Pour quoi ? Pour qui ?
Anecdote 4
Encore un peu de médical pour terminer.
Un jour, un commandant d’escadrille de l’escadron d’instruction dont on m’avait confié le commandement demande à me voir. Il m’indique qu’un élève dont il a la charge a des difficultés, qu’il est souvent arrêté de vol pour raisons médicales, et il craint de ne pas pouvoir mener à bien sa formation dans des délais prévus.
Comme je suis assez copain avec le toubib PN en qui j’ai toute confiance, je l’aborde au mess autour d’un café pour avoir son avis. Secret médical !

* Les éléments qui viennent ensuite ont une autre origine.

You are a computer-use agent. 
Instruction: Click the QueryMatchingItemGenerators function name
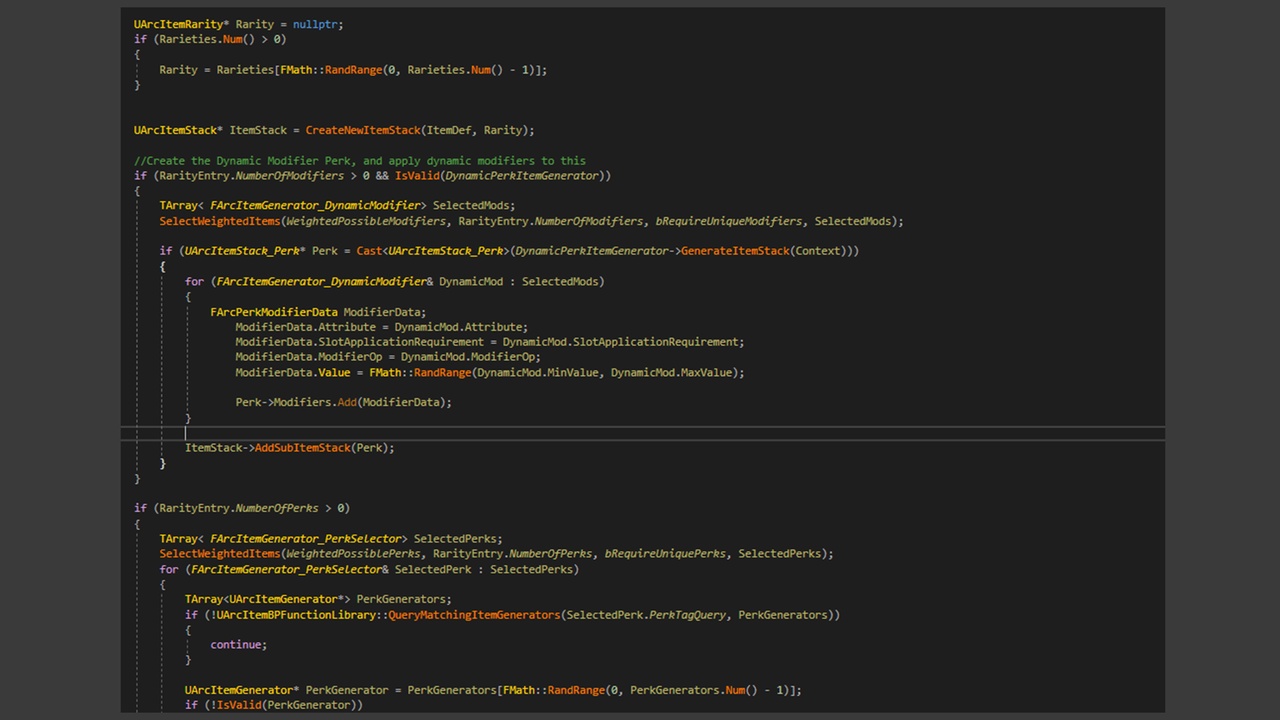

La semaine suivante le gars se refait porter pâle. Je revois le toubib en lui précisant que ce gars risque l’élimination.
- « OK, je vais voir ce que je peux faire. »
La semaine suivante, le gars revient encore de l’infirmerie avec un arrêt de vol de deux jours et le toubib m’appelle. Nous discutons deux minutes dans son bureau et il me dit :
- « Essaie de le faire parler. Pour moi il n’y a rien de médical. »
Je convoque le gars en tête à tête pour essayer de comprendre et de savoir s’il a des problèmes avec le pilotage, avec son moniteur, ou des problèmes plus personnels. Il reste debout sur les freins et fermé comme une huître. En désespoir de cause et en accord avec son moniteur qui ne sait plus que faire, nous le changeons de moniteur (en cas de ratés ou d’arrêt brutal et intempestif d’un moteur, en vol : je change de réservoir).
Après une légère amélioration le gars a replongé. Nous en avons bien discuté avec le toubib et avec le chef moniteur, et la formation de ce pilote s’est arrêtée là. En école surtout, le rôle du toubib m’a paru fondamental. Il apportait le regard extérieur et la touche d’humanité qui manquaient parfois aux "guerriers » que nous pensions être.
À titre plus personnel, j’ai rencontré des toubibs qui, parapluie grand ouvert ou tout heureux de trouver un "cas", semblaient justifier leur fonction en arrêtant de vol des pilotes.
Mais j’ai toujours une pensée reconnaissante pour un médecin du CEMPN, à Strasbourg, qui a écrit et signé de sa main le papier m’autorisant à effectuer un vol sur Jaguar. C’était seulement quatre mois après ma sortie du plâtre. Ce papier, à usage unique, a été détruit juste après l’atterrissage de ce vol. Je n’ai plus le nom du gars et je le regrette aujourd’hui.
À Nancy aussi nous avions eu un médecin formidable. Quand il était de garde, il quittait souvent son infirmerie pour passer un moment avec nous après les vols de nuit. Il y a gagné toute notre confiance, appris bien des choses sur les mœurs et sur l’égo des pilotes et, aussi, à piloter le Fouga et le T-33 … de la place arrière uniquement.